The Hardest Parts of Having a Rare Disease

“If it can’t be seen, people will think you are faking it.”

“It is frustrating not having a drug that is actually designed for your condition.”

“There is a lack of focused research efforts. Too often the organizational and cultural barriers delay progress.”

“I have to act like everything is normal, when I feel so abnormal.”

“It’s not easy not being believed by the medical community.”

“I had to hear there is no cure or medicine for my son — just to take him home and love him.”

“The internet is riddled with unreliable sources because it’s not regulated. It’s difficult to find the correct information, support, or treatment.”

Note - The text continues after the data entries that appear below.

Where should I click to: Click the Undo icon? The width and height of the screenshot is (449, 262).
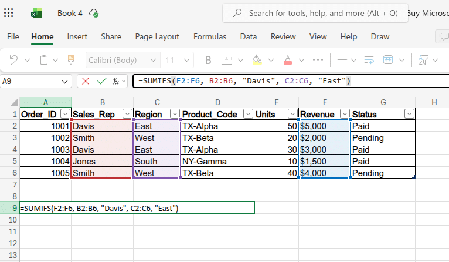point(13,60)
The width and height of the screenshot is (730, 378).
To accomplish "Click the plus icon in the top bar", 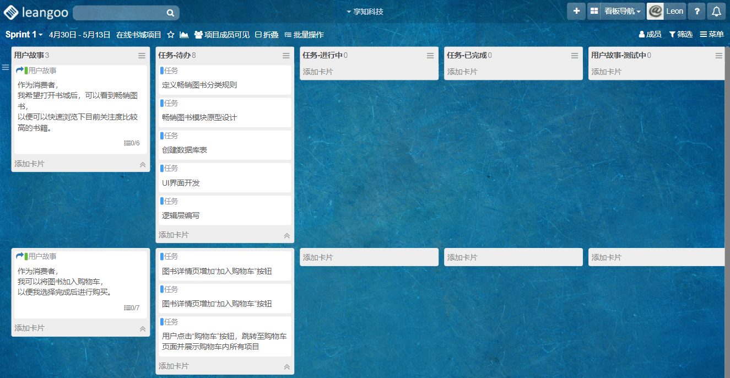I will click(x=576, y=11).
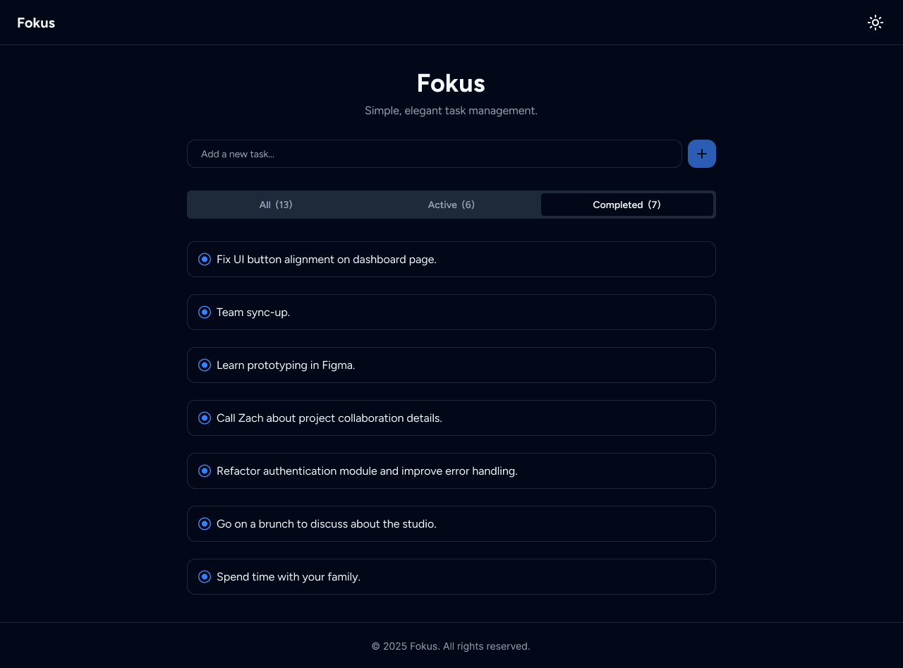Toggle the circle on 'Fix UI button alignment'
The height and width of the screenshot is (668, 903).
point(205,259)
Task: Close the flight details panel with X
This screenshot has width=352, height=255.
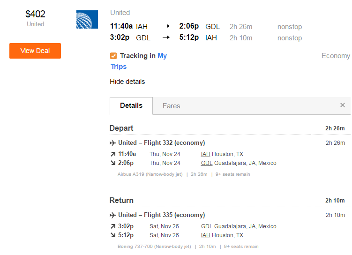Action: pyautogui.click(x=342, y=105)
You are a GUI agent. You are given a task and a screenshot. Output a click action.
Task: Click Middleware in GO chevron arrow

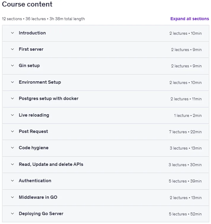click(x=12, y=197)
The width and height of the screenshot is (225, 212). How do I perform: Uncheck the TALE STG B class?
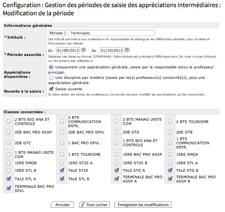tap(170, 170)

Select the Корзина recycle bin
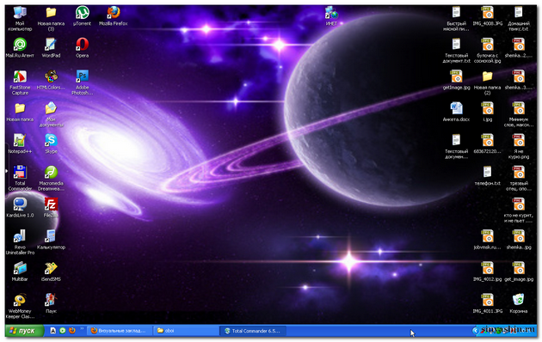pos(518,303)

“I have not been able to get medical help or insurance coverage due to healthcare formalities, even when it is obvious I need it.”

“The hardest part is not knowing why. Not having a name for it. There are more unanswered questions than anything else.”

“I have to explain to people that just because I don’t ‘look sick,’ doesn’t mean I’m not incredibly sick.”

“There is a lack of resources available to those of us who need genetic testing when insurance doesn’t cover it.”

“I never know what’s next. What’s my diagnosis? Will this be a good day? Does anyone understand? Will there ever be a cure?”

Whether you share some or all of these experiences because of rare disease, one thing to remember is you are not alone.